▶ _INSTRUCTIONS FOR THE TASK_: A verbatim printing of the entries that follow is needed; pictures must not appear in it.

▶ _Source data_:
•••••
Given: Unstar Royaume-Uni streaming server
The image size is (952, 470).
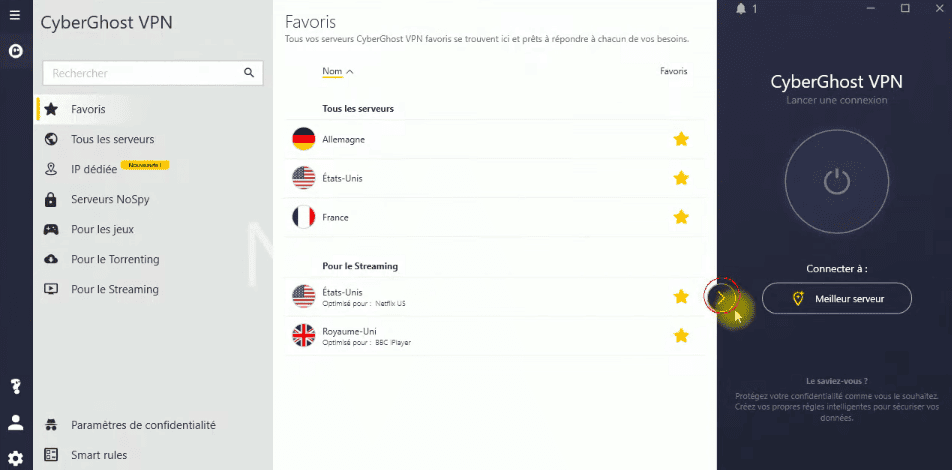Looking at the screenshot, I should click(x=681, y=335).
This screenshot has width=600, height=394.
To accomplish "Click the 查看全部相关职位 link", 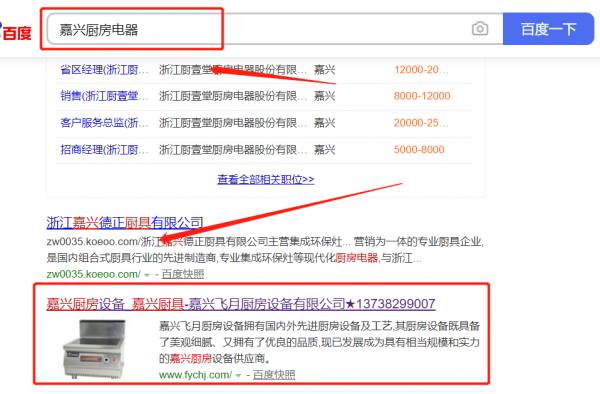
•••••
▶ _RESPONSE AREA_:
Given: Unstar Royaume-Uni streaming server
The image size is (952, 470).
Looking at the screenshot, I should click(x=681, y=335).
This screenshot has width=600, height=394.
To accomplish "Click the 查看全部相关职位 link", 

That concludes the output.